At a time when data are a strategic asset, their possible transfer to third countries where they may be subjected to less protective legal regimes constitutes a sovereignty issue. Moreover, if we see sovereignty as being first and foremost that of the people, then digital sovereignty is that of the network users, who must be able to exercise and preserve their autonomy in cyberspace. This includes the “right to informational self-determination”, as defined by the German Federal Constitutional Court in its 1983 judgment and enshrined in Article 1 of the French Data Protection Act by the Law n°2016-1321 of 7 October 2016. In a world dominated by transnational platforms established in the United States, this “right to decide and control the uses made of personal data” (Article 1, French Data Protection Act) is particularly difficult to enforce. This acute problem is particularly illustrated by the massive transfer of data outside the territories where the data subjects are established, notably to the United States, which raises the question of the strategy to be followed by the European Union now that the Privacy Shield has been invalidated.

The transfer of personal data to the United States

Although the OECD adopted guidelines for the protection of privacy and transborder flows of personal data as early as 1980, it is the 1995 Data Protection Directive n°95/46/CE that put in place rules protecting European citizens against the uncontrolled transfer of their data. However, the massive transfer of data to the United States made it necessary to adopt the so-called “Safe Harbor” Principles by the US Department of Commerce and the European Commission. The aim was to authorise the flow of personal data while guaranteeing an “adequate” level of protection within the meaning of the European legislation. US companies could join the programme by committing to respect seven general principles, including the provision of information to the data subject, the possibility for the individual to refuse the transfer of his or her data, and the right of access to the information held. The system was based on a form of self-certification, under the control of the Federal Trade Commission, which could monitor actual compliance with the principles and impose sanctions. In 2000, the European Commission recognised the “adequate” nature of the protection thus proposed, which meant that companies that had joined the programme were authorised to transfer personal data without European states being able to oppose it. 

Despite the adoption,  as early as 2001, of the Patriot Act, which gave US federal agencies broad powers of surveillance, it was not until after Edward Snowden’s revelations in The Washington Post and The Guardian about the practices of the National Security Agency (NSA) that the Court of Justice of the European Union finally ruled, in 2015, that the Safe Harbor principles did not guarantee adequate protection for European citizens. The Court held that circumstances arising after the adoption of the adequacy decision and US regulations allowing public authorities widespread access to the content of electronic communications “must be regarded as compromising the essence of the fundamental right to respect for private life, as guaranteed by Article 7 of the Charter”. 

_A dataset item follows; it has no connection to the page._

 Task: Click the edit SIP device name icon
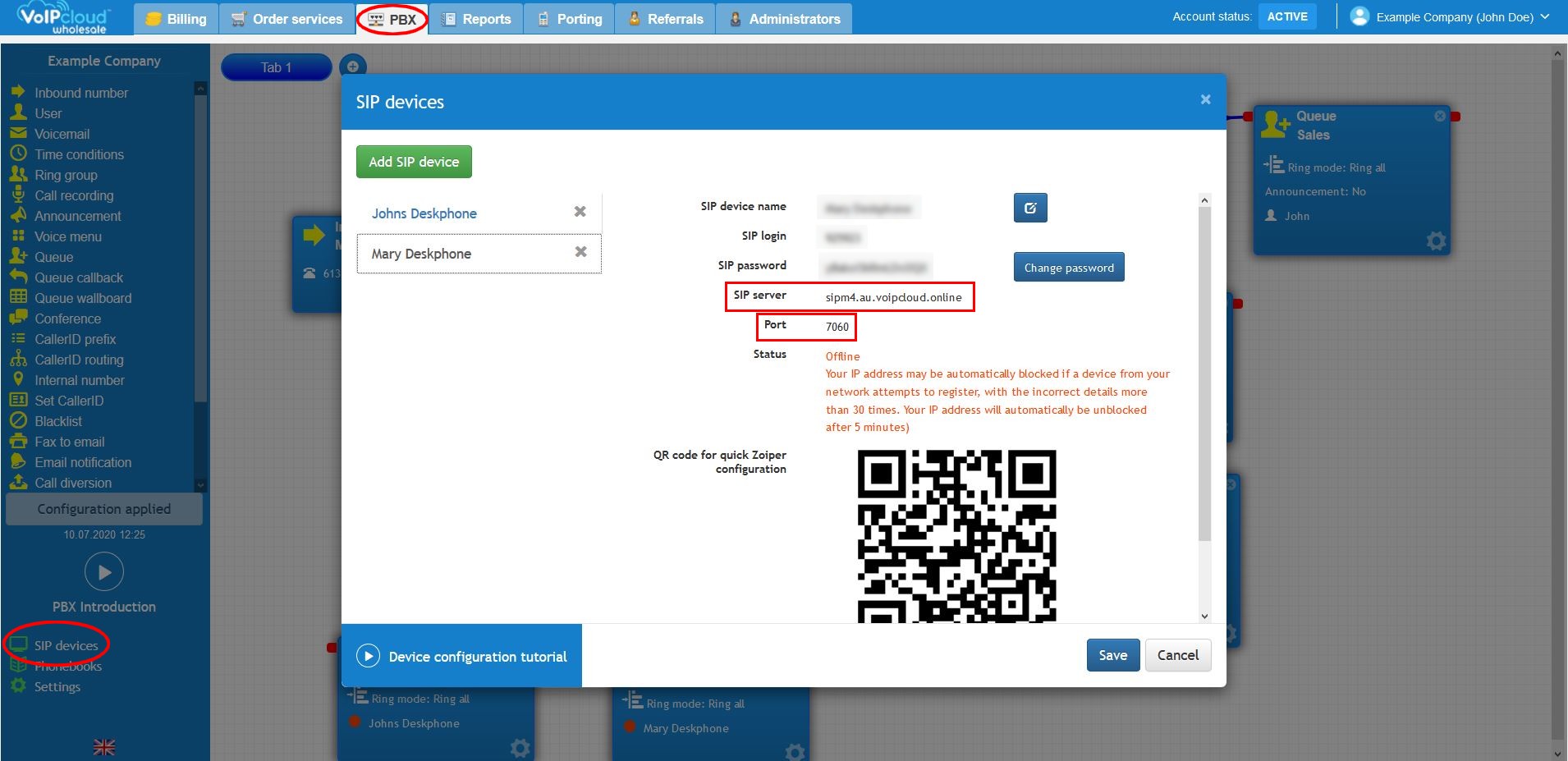click(1029, 208)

Following the decision to invalidate the Safe Harbor, the European Commission and the US federal authorities worked quickly on a new agreement, called the EU-US Privacy Shield. As early as 12 July 2016, and despite the reservations expressed by the Article 29 Working Party and the European Commissioner for Data Protection, the European Commission validated the agreement. Companies transferring personal data to the United States were then subject to heavier obligations and more control by the Department of Commerce and the Federal Trade Commission. 

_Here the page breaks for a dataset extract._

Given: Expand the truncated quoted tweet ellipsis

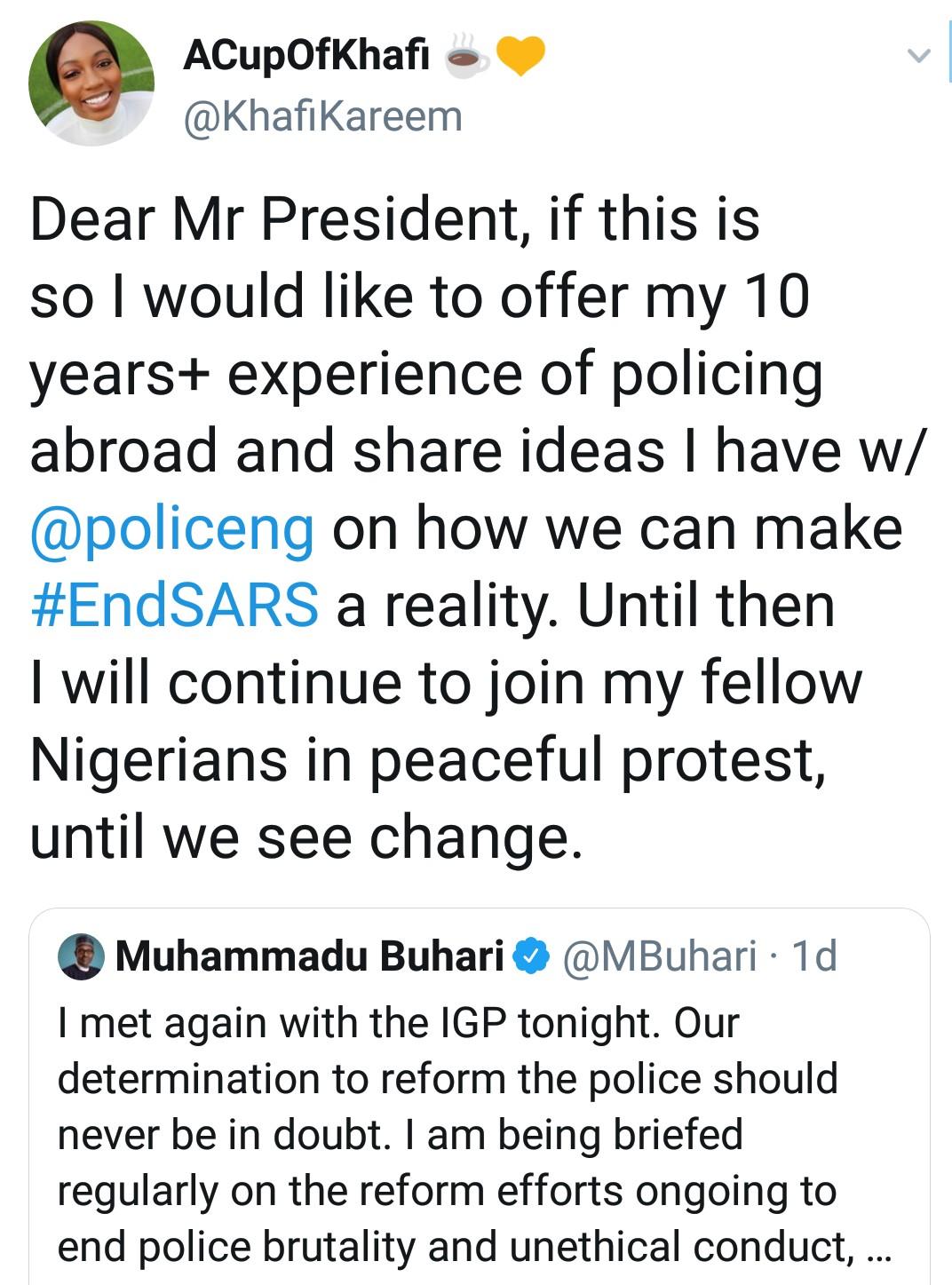Looking at the screenshot, I should (x=876, y=1249).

The conclusion of the Privacy Shield came at the same time as the European Union adopted new European legislation in the form of the General Data Protection Regulation (GDPR), which provides for a high and harmonised level of personal data protection throughout Europe. The regulation, while falling within the framework set by the 1995 Directive, has raised the level of requirements for companies transferring data to third countries. Transfers to third countries are only possible if they are based on an adequacy decision adopted by the Commission (such as the one relating to Privacy Shield) or, failing that, in very specific circumstances: when appropriate guarantees have been provided, for example by binding corporate rules, standard contractual clauses or certification mechanisms, and when the data subjects have enforceable rights and effective legal remedies (Art. 46 § 1 and 2); or under the conditions listed in Article 49 § 1 which mentions, inter alia, the consent of the data subject, the necessity arising from the conclusion or performance of a contract or important reasons of public interest. As regards decisions of a court or administrative authority of a third country requiring the transfer or disclosure of personal data, Article 48 of the GDPR provides that the transfer may only take place if it is based on an international agreement, such as a treaty on mutual legal assistance. This is where the difficulty posed by the adoption of the CLOUD Act by the US Congress in 2018 came in.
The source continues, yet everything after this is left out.